The leaders of the Palestinian Authority, most notably Yasser Arafat, the figure
at the center of this cruel whirlwind, would issue a tepid condemnation and
then let the world know that the “armed struggle” and the shahids, the martyrs,
are writing glorious chapters in the annals of the history of that national movement.
Mr. Arafat feeds this cult of terror, this affliction. He is in his elements,
he loves the “siege of Ramallah,” he glories in the celebrities and the people of
media and diplomacy who call on him, he sees this war, which he lit up back in
September 2000, as his finest hour.
He had not sought to govern or to build; that quality was never in him. He loves
the arsonist’s work, it is a skill he perfected in Jordan and Lebanon years ago,
an attitude he brought with him to Israel and the Palestinian territories when the
Israelis plucked him from bankruptcy and disgrace back in 1993 and granted
him a turf, “partnership” in capping the troubles.

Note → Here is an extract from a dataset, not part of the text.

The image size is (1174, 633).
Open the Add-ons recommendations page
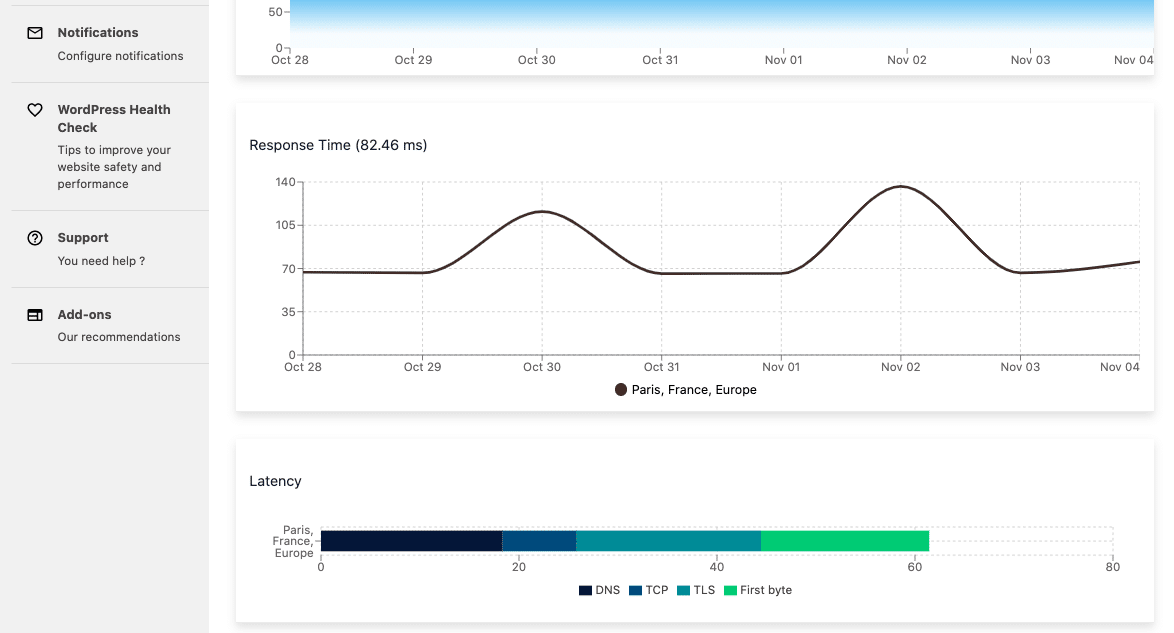pos(84,315)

The first intifada of December 1987 had been an eruption on the land. He had
been in Tunisia then, written off as a figure of the past and of exile.
This second war is his own: He claims it. And through all the terrible
deeds, through Mr. Arafat’s subterfuge, his method and intent could be
discerned: He had built, right alongside Israel, a fairly efficient instrument of
war. Mr. Arafat wages a brutal war; he aims for Israel’s soul, to wear it down.

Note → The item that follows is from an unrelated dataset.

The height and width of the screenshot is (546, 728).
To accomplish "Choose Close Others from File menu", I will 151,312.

He had brought down Ehud Barak, an exemplary soldier who had offered Mr.
Arafat back in September 2000 all the Israeli body politic could yield and then some.
Mr. Arafat now wages a similar war against Ariel Sharon. An odd
satisfaction comes to him that he has emerged as the arbiter of Israeli political
life, granted a power over the great political choices of Israel.
“If I go to Beirut I will be king, if I stay among my people I shall be emperor,”
the megalomaniacal Mr. Arafat proclaimed as the crowd hung on his
utterances. He shows no mercy for his own, he offers them an old, failed
history, a harvest of sorrow, but in a peculiar demonstration of the limits of
reason in human history, his people rally to him. “With our blood and our souls,
we redeem you, oh Arafat,” the crowd chants, granting him an exemption from
any calculus of gains and ruin.
He was offered statehood some 18 months ago. He walked away from it and
unleashed a phantom of incalculable power: the Right of Return, a claim not on
the West Bank and Gaza, but on Jaffa and Haifa and Galilee, a way, insinuating
and understood by his people and by Arabs beyond, of contesting Israel’s very
existence and statehood.
An old hard-liner of Mr. Arafat’s entourage, Farouk Kaddoumi, a man who in
the nature of such titles and honorifics, passes himself off as the foreign
minister of Mr. Arafat, cut to the heart of the matter in recent days: “The Right
of Return of the refugees to Haifa and Jaffa,” he said on the eve of the Arab
summit as he met with the leader of Hezbollah (the Party of God) in Lebanon,
“is more important than statehood.”
With this, the logic of things is laid bare: Whatever the summiteers wish
and say, a foul wind blows through Arab lands, a conviction has taken root in
the popular Arab imagination that Israel is on the run, that perhaps the verdict
of the war of 1948 (not the verdict of the Six-Day War of 1967) could be undone.
It is hard to know when this logic took hold. There is a consensus of sorts that
this new conviction emerged after Israel’s withdrawal from Lebanon in May
2000. There is some truth in that: Israel had given up on that Lebanon venture,
for she had had no territorial claims on Lebanon. But the “Arab street” had seen
that as the beginning of a broader withdrawal, perhaps a millennial fulfillment of
the idea that the Jewish state was not destined to last.
The week that the summiteers thought would be their own was claimed by the
Tulkarm man, Abdel-Basset Odeh, a member, it is said in the way of such
pronouncements, of the “military wing of Hamas.”
He knew the way to Netanya, it would appear; he had worked in its
hotels. He came back to repay those who had employed him, and their
neighbors, in the currency of blood and ingratitude.